Provided information →
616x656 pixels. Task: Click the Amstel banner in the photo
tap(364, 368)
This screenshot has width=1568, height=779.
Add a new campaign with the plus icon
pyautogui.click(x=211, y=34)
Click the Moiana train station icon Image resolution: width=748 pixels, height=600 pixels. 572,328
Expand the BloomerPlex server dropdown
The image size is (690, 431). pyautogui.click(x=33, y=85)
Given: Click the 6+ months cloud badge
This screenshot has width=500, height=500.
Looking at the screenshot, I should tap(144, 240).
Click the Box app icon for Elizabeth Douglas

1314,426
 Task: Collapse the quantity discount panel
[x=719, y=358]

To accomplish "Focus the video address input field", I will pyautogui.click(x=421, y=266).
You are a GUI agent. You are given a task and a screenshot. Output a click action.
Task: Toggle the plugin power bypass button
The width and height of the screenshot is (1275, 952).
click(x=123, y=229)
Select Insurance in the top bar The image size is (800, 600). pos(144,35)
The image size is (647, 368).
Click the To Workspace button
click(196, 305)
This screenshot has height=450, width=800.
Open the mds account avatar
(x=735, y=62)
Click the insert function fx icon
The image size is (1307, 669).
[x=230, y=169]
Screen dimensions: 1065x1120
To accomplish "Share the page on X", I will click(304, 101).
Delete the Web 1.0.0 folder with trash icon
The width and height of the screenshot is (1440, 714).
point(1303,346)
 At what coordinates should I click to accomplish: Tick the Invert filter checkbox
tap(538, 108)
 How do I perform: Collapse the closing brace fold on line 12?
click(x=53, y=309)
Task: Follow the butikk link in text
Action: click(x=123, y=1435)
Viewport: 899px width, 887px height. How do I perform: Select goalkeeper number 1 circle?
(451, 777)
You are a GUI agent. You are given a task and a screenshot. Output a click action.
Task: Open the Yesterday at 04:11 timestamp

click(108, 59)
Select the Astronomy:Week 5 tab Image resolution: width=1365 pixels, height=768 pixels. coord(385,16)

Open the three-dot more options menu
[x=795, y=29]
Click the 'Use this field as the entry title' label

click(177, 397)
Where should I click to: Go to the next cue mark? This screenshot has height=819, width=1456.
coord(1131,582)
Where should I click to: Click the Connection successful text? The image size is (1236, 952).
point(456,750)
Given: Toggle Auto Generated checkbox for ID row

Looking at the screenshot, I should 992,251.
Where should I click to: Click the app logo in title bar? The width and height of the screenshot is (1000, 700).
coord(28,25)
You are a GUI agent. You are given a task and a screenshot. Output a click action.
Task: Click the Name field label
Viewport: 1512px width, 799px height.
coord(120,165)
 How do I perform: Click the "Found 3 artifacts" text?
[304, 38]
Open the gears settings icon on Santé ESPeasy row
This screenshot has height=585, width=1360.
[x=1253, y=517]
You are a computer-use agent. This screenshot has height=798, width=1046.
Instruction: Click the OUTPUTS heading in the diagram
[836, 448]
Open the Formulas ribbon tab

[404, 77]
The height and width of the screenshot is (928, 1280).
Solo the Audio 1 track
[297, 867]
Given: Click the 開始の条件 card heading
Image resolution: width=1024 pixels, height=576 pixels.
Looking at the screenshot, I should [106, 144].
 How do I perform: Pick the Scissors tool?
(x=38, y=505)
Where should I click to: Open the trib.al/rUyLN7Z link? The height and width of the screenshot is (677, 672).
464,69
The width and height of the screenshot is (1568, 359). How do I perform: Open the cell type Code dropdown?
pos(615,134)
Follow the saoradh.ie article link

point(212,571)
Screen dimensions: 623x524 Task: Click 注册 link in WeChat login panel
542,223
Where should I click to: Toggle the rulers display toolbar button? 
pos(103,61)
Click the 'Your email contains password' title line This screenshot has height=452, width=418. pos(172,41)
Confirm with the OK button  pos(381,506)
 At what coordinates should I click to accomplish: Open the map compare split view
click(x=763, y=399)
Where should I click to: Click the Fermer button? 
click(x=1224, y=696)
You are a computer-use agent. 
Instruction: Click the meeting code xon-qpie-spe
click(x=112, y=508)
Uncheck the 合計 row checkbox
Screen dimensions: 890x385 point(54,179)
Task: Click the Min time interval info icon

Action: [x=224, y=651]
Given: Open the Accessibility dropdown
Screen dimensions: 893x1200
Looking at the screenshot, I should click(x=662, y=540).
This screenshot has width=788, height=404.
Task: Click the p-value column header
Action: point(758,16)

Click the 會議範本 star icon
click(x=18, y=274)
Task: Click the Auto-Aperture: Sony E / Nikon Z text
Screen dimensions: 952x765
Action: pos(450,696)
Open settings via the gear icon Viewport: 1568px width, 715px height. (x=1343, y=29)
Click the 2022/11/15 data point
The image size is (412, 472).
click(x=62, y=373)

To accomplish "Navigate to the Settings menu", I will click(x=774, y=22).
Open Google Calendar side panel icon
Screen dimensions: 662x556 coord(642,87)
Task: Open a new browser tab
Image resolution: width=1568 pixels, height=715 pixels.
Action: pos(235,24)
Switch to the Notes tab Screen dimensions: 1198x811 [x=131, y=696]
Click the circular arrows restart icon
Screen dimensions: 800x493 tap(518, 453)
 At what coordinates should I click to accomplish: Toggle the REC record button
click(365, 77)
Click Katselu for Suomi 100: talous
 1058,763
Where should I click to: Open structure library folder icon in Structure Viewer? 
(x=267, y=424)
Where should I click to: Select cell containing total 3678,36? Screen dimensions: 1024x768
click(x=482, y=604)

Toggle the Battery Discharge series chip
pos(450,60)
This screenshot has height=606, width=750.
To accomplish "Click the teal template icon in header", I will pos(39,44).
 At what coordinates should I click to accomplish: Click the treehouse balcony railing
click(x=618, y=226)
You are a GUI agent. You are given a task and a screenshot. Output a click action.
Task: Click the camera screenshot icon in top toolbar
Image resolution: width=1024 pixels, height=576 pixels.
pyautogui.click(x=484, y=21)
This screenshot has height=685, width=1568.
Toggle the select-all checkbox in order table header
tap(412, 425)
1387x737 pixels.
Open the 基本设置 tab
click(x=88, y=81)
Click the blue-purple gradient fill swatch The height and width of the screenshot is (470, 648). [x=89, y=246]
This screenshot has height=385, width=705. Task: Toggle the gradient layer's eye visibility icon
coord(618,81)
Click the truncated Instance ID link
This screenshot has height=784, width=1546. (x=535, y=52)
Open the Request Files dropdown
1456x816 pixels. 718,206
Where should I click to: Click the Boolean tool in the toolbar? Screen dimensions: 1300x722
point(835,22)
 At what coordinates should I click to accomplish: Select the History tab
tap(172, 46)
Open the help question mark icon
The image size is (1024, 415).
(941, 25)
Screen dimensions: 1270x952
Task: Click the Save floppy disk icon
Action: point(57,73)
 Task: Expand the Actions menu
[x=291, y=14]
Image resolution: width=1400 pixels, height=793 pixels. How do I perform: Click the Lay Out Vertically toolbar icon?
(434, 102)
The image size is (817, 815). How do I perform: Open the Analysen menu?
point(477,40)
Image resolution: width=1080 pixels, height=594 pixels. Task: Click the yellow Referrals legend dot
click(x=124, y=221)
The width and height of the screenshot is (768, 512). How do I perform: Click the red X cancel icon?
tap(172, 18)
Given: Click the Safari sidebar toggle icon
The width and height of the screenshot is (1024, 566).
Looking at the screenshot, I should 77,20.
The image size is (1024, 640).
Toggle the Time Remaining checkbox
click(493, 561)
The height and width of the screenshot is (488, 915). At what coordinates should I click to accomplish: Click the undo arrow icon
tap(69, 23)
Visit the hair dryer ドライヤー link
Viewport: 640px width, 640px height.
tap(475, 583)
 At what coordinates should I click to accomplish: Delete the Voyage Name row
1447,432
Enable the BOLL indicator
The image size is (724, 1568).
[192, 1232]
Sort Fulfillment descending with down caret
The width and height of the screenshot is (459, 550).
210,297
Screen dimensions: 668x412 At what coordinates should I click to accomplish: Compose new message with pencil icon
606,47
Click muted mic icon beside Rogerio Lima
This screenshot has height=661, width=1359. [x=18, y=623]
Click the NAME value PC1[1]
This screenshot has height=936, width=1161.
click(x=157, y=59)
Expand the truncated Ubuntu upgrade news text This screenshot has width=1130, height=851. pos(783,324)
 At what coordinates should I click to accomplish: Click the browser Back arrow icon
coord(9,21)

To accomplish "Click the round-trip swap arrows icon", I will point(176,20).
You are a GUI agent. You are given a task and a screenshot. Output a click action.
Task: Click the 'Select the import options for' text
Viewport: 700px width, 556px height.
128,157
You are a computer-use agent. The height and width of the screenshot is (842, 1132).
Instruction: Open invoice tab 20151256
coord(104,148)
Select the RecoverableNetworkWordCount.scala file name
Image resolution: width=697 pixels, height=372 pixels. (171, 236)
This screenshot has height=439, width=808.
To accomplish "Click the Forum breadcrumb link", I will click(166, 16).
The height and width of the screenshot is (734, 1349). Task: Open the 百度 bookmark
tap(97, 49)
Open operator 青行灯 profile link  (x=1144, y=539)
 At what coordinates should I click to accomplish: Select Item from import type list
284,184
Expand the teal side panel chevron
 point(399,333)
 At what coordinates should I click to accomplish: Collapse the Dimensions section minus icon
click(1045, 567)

To do →
Reproduce only the lines above, starting at the line with "Uncheck the 合計 row checkbox" and ending at the line with "Task: Open a new browser tab", exactly as written.

Written solution →
Uncheck the 合計 row checkbox
Screen dimensions: 890x385 point(54,179)
Task: Click the Min time interval info icon

Action: [x=224, y=651]
Given: Open the Accessibility dropdown
Screen dimensions: 893x1200
Looking at the screenshot, I should click(x=662, y=540).
This screenshot has width=788, height=404.
Task: Click the p-value column header
Action: point(758,16)

Click the 會議範本 star icon
click(x=18, y=274)
Task: Click the Auto-Aperture: Sony E / Nikon Z text
Screen dimensions: 952x765
Action: pos(450,696)
Open settings via the gear icon Viewport: 1568px width, 715px height. (x=1343, y=29)
Click the 2022/11/15 data point
The image size is (412, 472).
click(x=62, y=373)

To accomplish "Navigate to the Settings menu", I will click(x=774, y=22).
Open Google Calendar side panel icon
Screen dimensions: 662x556 coord(642,87)
Task: Open a new browser tab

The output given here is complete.